Records provided:
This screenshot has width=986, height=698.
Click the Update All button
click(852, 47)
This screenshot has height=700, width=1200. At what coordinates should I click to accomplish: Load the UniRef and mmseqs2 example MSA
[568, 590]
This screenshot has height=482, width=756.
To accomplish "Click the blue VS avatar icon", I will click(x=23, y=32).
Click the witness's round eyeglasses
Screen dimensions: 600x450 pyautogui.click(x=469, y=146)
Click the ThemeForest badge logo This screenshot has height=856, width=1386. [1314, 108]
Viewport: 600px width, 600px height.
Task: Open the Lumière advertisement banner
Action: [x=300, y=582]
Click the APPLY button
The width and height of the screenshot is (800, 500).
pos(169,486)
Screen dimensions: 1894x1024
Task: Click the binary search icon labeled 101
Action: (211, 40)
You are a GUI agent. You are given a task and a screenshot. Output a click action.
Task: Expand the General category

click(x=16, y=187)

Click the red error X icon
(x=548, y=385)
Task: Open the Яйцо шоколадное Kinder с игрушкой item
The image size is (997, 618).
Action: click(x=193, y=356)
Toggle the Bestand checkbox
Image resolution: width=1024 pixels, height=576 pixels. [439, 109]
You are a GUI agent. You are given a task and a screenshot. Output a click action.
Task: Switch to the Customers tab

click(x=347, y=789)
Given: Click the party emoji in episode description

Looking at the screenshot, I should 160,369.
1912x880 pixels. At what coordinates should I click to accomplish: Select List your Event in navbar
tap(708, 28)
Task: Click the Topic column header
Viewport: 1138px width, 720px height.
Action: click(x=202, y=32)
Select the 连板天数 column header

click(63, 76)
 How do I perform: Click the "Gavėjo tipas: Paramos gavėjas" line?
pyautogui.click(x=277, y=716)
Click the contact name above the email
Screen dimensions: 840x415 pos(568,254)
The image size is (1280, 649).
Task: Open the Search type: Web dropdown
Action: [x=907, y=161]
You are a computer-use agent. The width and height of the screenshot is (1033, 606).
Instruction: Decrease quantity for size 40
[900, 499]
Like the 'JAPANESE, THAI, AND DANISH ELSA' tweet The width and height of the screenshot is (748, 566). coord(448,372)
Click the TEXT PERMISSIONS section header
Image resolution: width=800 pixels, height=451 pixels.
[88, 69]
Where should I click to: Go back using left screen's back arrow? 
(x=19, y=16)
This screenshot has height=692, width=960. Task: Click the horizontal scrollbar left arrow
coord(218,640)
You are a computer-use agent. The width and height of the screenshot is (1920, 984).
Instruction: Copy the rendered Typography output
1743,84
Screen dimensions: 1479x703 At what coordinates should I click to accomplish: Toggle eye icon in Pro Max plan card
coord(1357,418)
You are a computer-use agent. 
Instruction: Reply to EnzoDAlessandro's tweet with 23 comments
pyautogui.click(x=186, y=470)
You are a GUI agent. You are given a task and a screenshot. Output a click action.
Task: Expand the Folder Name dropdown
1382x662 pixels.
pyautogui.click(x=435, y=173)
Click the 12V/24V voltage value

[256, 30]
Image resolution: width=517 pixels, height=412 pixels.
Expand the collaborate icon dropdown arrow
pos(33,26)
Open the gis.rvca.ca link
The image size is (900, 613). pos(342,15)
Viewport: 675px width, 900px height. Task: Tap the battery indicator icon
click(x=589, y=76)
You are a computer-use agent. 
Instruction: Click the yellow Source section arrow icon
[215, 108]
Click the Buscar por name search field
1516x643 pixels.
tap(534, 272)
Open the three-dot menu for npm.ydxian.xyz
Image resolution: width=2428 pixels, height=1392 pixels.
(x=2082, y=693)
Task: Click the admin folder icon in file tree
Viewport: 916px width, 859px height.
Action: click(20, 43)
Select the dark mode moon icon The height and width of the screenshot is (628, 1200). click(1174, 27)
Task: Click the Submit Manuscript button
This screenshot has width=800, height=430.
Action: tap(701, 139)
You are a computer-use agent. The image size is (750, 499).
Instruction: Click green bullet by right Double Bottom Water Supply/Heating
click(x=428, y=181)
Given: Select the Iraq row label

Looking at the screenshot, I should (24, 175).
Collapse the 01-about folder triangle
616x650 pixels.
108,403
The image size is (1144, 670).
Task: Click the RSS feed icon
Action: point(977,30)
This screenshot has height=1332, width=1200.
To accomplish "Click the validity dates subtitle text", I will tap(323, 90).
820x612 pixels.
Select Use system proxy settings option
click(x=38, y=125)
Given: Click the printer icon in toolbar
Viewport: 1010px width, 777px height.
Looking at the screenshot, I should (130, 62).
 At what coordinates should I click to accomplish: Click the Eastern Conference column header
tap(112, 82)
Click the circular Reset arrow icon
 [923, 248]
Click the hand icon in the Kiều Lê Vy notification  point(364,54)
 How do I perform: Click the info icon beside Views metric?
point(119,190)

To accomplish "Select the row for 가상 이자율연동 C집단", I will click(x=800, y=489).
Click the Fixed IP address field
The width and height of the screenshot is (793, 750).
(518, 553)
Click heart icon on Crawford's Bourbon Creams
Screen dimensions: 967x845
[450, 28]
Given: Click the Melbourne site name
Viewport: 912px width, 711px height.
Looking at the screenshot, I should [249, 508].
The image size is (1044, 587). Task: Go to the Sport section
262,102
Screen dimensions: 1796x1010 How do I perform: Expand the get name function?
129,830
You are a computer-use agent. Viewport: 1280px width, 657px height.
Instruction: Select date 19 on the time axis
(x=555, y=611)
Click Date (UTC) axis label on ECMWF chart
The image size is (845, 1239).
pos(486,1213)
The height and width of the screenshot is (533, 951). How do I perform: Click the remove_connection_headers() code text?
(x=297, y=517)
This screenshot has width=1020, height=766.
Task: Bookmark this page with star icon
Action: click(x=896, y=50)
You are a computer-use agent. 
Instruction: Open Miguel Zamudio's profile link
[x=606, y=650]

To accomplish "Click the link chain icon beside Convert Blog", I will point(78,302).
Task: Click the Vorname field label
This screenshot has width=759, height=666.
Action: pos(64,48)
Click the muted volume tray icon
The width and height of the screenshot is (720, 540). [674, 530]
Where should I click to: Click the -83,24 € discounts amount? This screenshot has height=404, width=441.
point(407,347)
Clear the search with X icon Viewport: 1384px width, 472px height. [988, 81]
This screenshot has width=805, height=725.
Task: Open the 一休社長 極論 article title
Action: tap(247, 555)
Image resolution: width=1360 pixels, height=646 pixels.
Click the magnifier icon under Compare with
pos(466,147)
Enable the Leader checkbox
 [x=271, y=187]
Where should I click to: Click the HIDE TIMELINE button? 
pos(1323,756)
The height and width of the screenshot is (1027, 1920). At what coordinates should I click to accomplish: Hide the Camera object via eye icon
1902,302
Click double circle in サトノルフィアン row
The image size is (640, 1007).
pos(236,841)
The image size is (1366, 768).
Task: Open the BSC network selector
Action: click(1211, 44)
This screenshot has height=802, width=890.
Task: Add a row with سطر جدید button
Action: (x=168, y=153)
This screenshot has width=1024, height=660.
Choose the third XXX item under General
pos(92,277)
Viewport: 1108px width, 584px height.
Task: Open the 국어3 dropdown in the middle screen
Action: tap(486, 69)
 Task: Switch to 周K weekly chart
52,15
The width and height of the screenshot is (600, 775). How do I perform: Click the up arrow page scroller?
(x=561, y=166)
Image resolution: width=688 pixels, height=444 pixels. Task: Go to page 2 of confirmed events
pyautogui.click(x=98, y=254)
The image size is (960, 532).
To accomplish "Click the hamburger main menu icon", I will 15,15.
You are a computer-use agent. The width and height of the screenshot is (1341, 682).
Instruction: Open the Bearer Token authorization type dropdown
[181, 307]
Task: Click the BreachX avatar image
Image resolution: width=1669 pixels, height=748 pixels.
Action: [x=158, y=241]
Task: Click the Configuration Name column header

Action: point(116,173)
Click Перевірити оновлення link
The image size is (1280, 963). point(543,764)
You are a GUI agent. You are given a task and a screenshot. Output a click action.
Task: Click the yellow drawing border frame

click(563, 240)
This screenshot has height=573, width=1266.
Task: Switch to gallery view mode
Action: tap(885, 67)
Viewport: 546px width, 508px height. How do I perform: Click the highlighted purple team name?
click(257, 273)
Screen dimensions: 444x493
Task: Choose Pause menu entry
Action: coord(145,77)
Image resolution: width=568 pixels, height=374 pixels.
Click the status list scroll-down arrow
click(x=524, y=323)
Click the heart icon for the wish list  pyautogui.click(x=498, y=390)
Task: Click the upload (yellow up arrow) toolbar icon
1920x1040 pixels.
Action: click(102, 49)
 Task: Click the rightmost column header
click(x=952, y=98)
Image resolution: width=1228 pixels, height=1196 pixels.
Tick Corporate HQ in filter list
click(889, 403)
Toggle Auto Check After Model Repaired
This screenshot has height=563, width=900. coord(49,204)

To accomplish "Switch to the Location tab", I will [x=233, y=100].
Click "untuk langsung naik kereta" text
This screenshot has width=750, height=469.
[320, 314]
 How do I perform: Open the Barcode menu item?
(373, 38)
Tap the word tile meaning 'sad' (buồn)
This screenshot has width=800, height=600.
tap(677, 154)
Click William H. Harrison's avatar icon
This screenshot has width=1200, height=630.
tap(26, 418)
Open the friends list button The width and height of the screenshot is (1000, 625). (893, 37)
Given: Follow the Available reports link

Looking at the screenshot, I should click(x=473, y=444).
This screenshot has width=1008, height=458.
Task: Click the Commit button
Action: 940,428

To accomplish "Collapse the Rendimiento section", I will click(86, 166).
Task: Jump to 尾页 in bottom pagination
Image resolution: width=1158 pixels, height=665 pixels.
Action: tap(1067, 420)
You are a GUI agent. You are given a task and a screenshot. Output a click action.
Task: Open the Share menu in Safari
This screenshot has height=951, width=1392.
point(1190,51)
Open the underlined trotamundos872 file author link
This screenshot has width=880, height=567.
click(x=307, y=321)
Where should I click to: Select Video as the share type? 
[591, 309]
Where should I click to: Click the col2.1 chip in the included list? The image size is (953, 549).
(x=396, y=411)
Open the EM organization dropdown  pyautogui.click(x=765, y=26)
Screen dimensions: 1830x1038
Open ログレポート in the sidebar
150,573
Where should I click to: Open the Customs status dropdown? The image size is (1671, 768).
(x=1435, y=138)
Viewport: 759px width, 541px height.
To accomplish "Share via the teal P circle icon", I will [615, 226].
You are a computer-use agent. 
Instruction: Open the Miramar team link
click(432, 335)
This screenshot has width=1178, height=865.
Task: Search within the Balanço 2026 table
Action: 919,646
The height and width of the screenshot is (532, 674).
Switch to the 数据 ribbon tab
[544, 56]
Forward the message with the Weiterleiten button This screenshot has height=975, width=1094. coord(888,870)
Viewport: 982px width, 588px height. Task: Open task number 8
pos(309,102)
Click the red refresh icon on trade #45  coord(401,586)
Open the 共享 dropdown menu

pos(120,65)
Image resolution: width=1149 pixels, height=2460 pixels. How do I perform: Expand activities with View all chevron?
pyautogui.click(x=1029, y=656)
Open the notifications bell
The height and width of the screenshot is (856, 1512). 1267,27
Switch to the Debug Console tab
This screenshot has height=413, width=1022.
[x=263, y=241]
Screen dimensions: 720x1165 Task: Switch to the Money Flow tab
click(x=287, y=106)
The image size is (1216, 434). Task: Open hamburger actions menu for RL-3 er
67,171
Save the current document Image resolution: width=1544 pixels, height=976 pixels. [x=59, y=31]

Work required: As you read the records above, find each line that contains "circle" and copy it.

Result for this exercise:
Click double circle in サトノルフィアン row
To accomplish "Share via the teal P circle icon", I will [615, 226].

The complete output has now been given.